Local Instructor w/ llama.cpp
Mix.install(
[
{:instructor, path: Path.expand("../../", __DIR__)},
{:kino_shell, "~> 0.1.2"}
],
config: [
instructor: [
adapter: Instructor.Adapters.Llamacpp,
llamacpp: [
chat_template: :mistral_instruct
]
]
]
)
Setting up llama.cpp
llama.cpp is a great way to run models locally. Head on over to the repo and install it on your system.
Next, we’ll need to download a GGUF compatible model to run with llama.cpp. As of today, I recommend using qwen-2.5-7b. It’s a great model that is small enough to run locally.
> A note on quantization: When you go search for GGUF models you’ll see a lot of suffixes like Q4_K_M
and F8
. These are just different compression techniques, called quantization, that allow the model to take up dramatically less memory at the cost of some accuracy. There are many different methods of quantization that have different performance tradeoffs. However, it’s generally recommended to run the largest model you can fit into your GPUs VRAM. Going over FP8 is generally unnecessary and at that point, you should be considering models with a larger number of parameters.

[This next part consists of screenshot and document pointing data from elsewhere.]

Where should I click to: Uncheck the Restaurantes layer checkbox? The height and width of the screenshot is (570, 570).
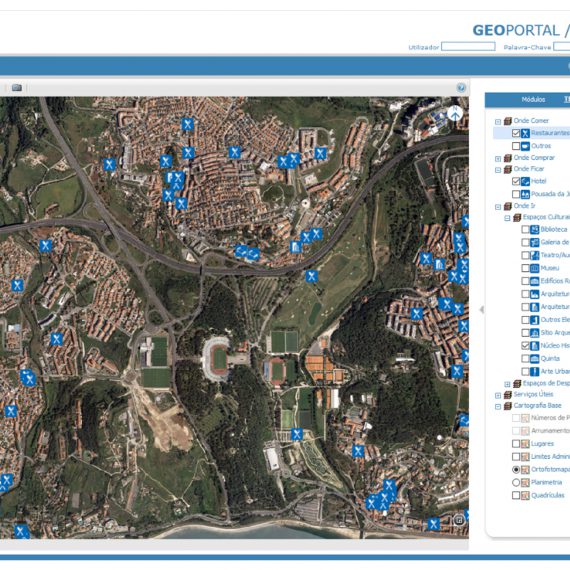516,133
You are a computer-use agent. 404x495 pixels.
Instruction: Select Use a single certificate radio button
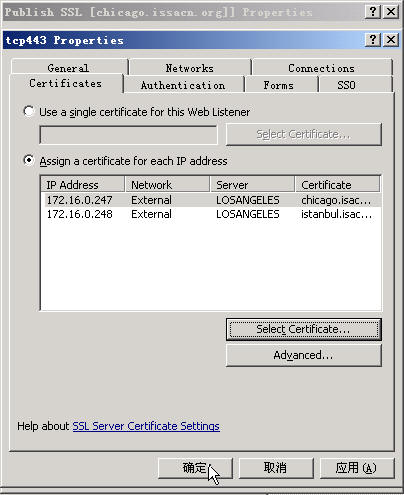point(29,111)
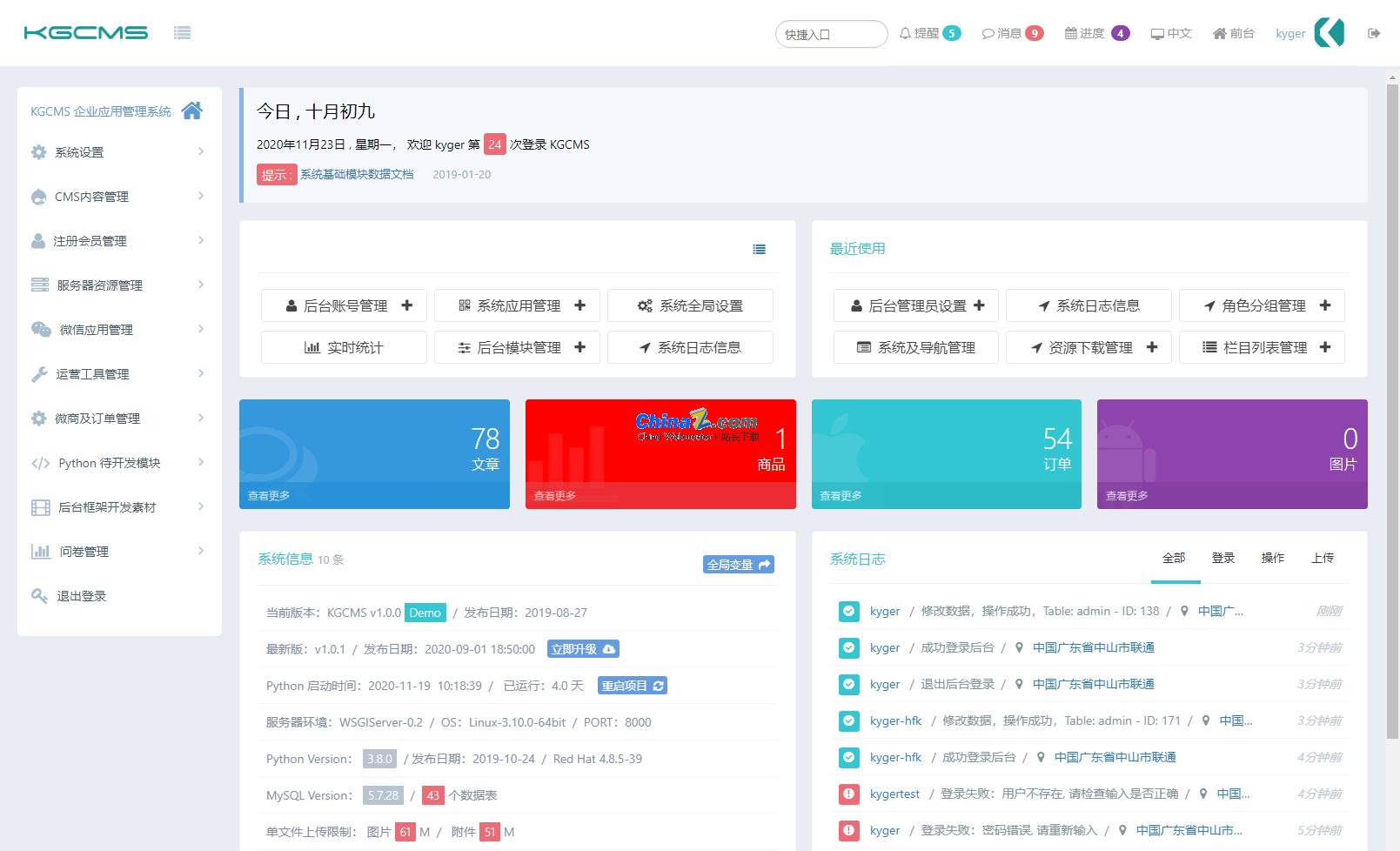
Task: Click the logout icon at top right
Action: pyautogui.click(x=1375, y=33)
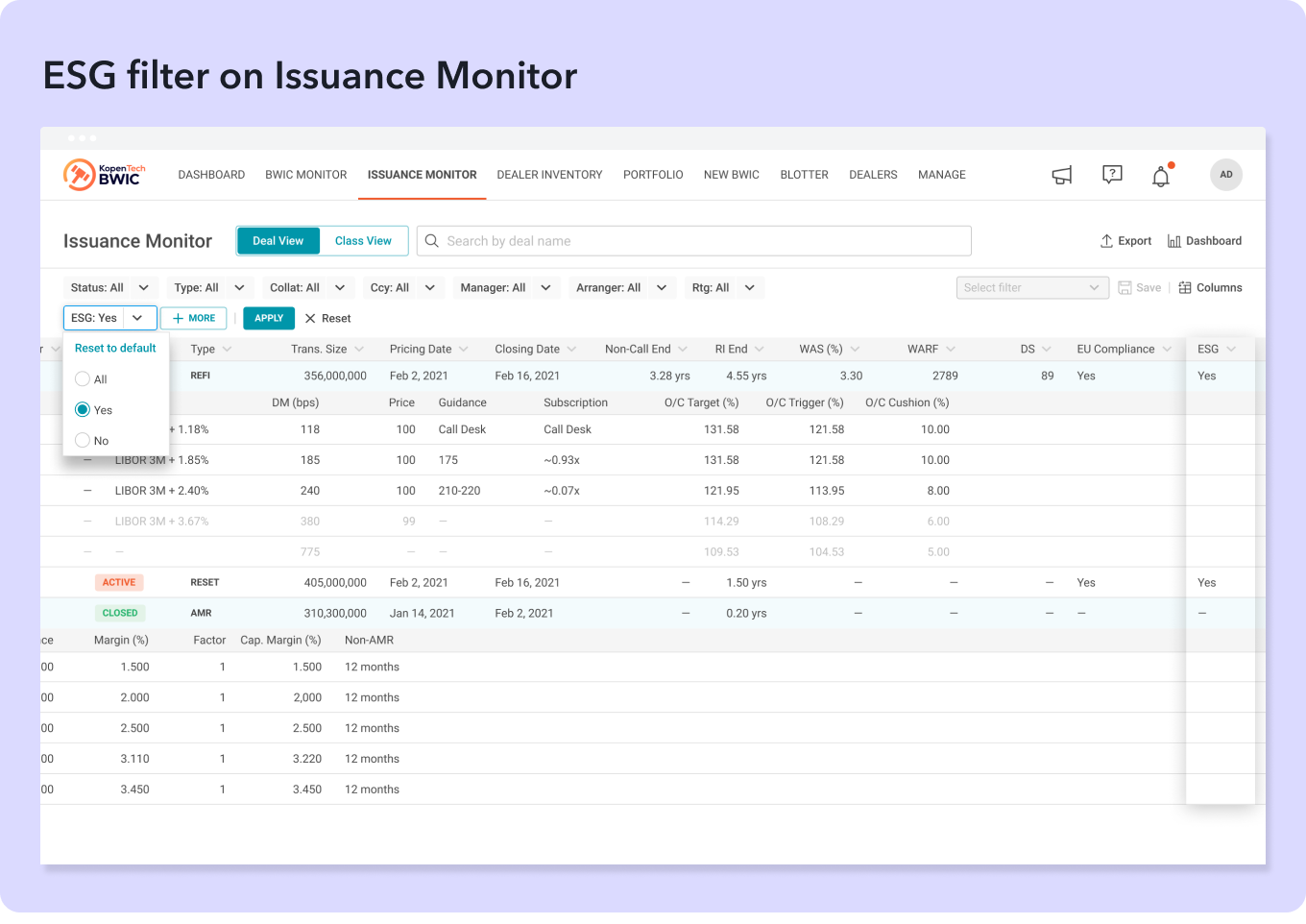1306x924 pixels.
Task: Expand the Status: All dropdown
Action: (x=109, y=288)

To start the llama server, run llama-server --port 8080 -ngl 999 -hf Qwen/Qwen2.5-7B-Instruct-GGUF
. This will automatically download the model weights and start a server to run them. -ngl 999
is just a flag to tell llama how many layers of the neural network to offload to the GPU. 999, is effectively saying, run the entire model on the GPU.
Then with that running in the background. You can use Instructor as you normally would!

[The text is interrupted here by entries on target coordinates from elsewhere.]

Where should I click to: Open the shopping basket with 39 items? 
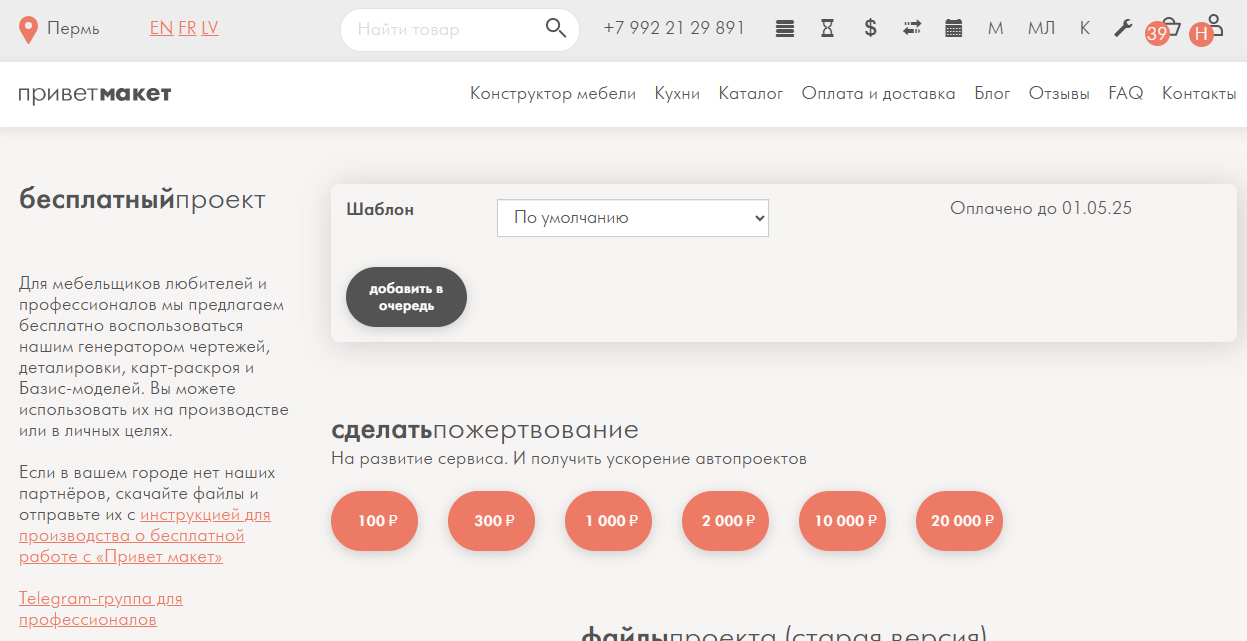[1168, 28]
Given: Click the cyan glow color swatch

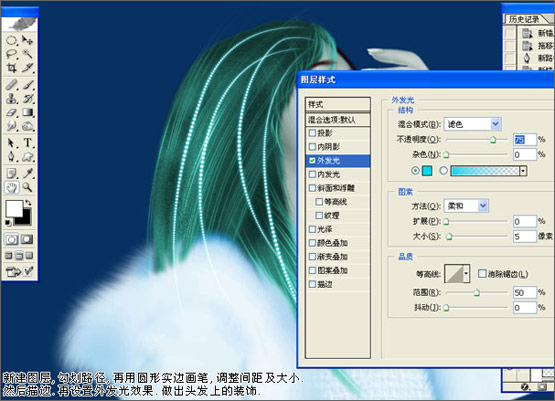Looking at the screenshot, I should coord(427,171).
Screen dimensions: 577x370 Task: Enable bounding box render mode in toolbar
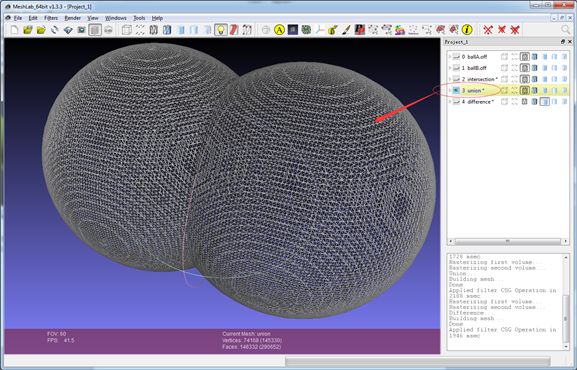tap(127, 30)
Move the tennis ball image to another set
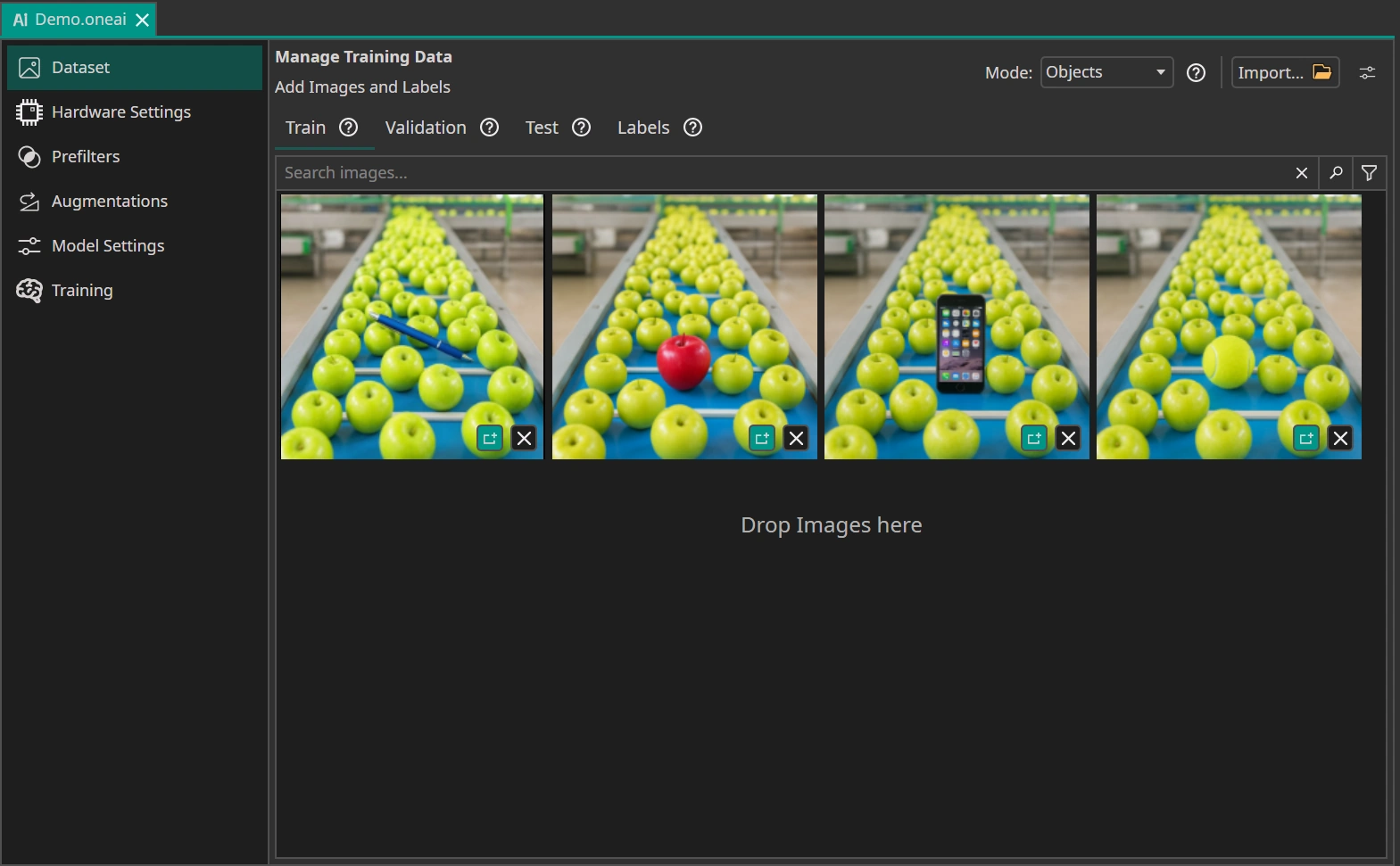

There are three ways to configure Instructor to use llama.cpp,
-
via
Mix.install([...], [instructor: [adapter: Instructor.Adapters.Llamacpp, llamacpp: [...]]])
-
via
config :instructor, adapter: Instructor.Adapters.Ollama, llamacpp: [...]
-
At runtime via
Instructor.chat_completion(..., config)
For brevity, in this livebook, we’ll configure it at runtime
config = [
adapter: Instructor.Adapters.Llamacpp
]
defmodule President do
use Ecto.Schema
@primary_key false
embedded_schema do
field(:first_name, :string)
field(:last_name, :string)
field(:entered_office_date, :date)
end
end
Instructor.chat_completion(
[
response_model: President,
mode: :json_schema,
messages: [
%{role: "user", content: "Who was the first president of the United States?"}
]
],
config
)
{:ok,
%President{first_name: "George", last_name: "Washington", entered_office_date: ~D[1789-04-01]}}
And there you have it. You’re running Instructor against a locally running large language model. At zero incremental cost to you.